A key problem in improving Internet access has been ensuring residents and local businesses have high quality services. One means of ensuring high quality is via competition – if people can switch away from their Internet Service Provider, the ISP has an incentive to provide better services. However, the high cost of building networks is a barrier for new ISPs to enter the market – limiting the number of options for communities. Open access provides a solution: multiple providers sharing the same physical network.
Publicly owned, open access networks can create a vibrant and innovative market for telecommunications services. Municipalities build the physical infrastructure (fiber-optic lines, wireless access points, etc.) and independent Internet Service Providers (ISPs) operate in a competitive market using the same physical network. In this competitive marketplace, ISPs compete for customers and have incentives to innovate rather than simply locking out competitors with a de facto monopoly.
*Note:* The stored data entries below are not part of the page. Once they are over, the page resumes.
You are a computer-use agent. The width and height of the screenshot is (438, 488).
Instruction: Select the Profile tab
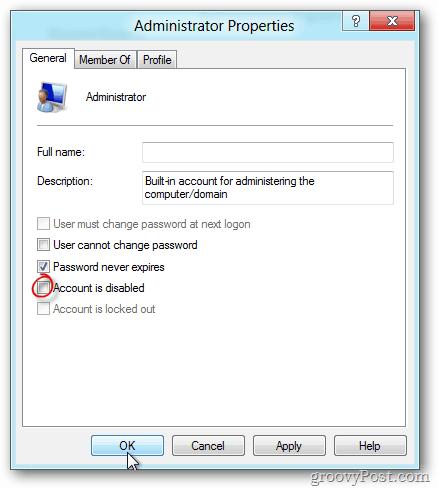157,60
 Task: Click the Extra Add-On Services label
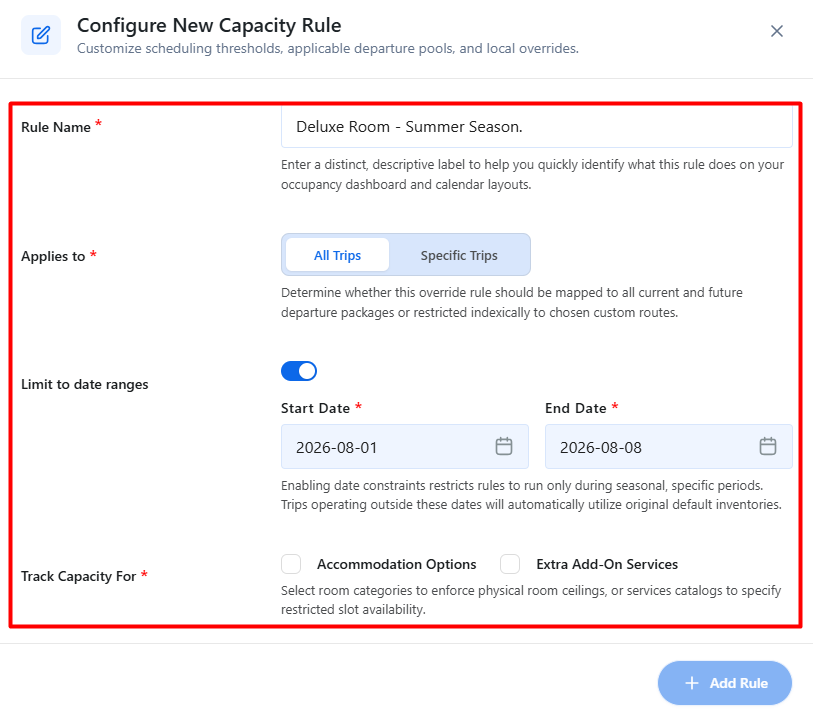coord(607,564)
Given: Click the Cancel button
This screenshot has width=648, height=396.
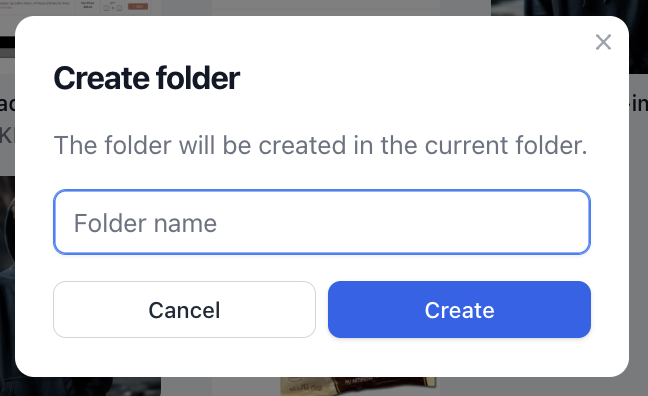Looking at the screenshot, I should pos(184,310).
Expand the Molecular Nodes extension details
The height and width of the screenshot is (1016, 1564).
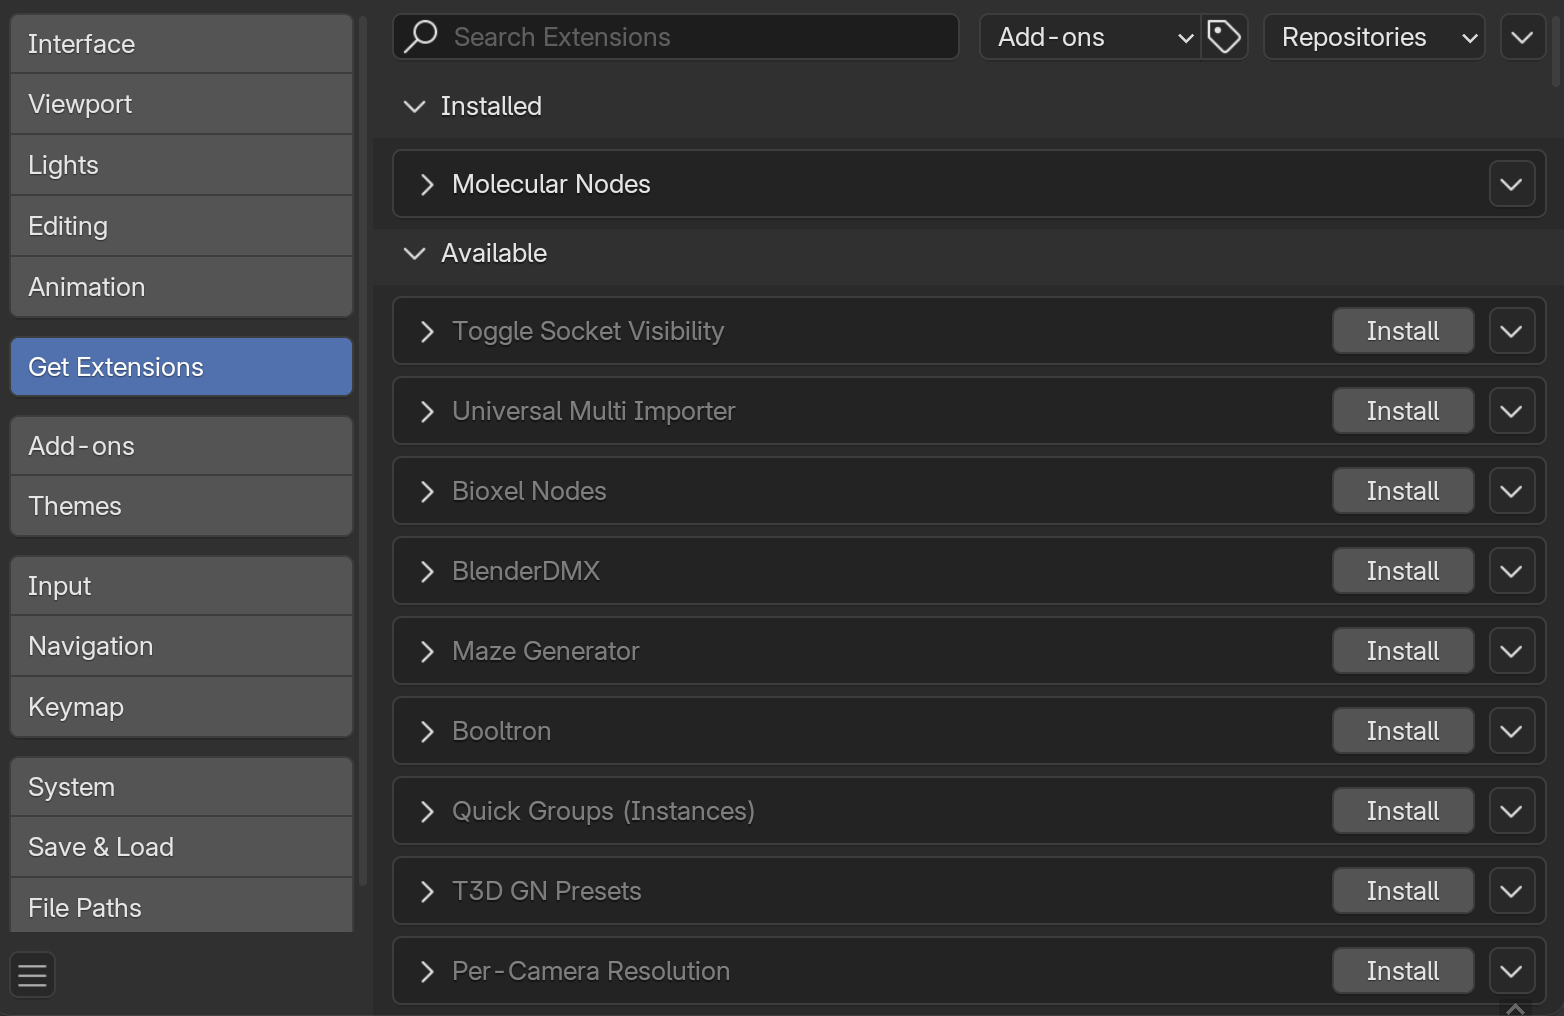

The open access model is often compared to road systems. Roads are built and maintained through both public funds and taxes on vehicles, but do not themselves fill the coffers of municipalities. They are then used by everyone – trucking companies, UPS, taxi cabs, pizza delivery people, etc. – to deliver services or get around. For the municipality, the net gain of building robust road systems comes in economic development successes, improvements in quality of life, and other indirect benefits rather than direct profits.
Building open access broadband networks along the same principles has proven immensely successful at fostering competition and producing economic gains in some U.S. communities, but also more extensively in Sweden, France, and Japan. In the United States, this model has been used less frequently, in part because of differences in national regulation and the power of the largest corporations to shape policy.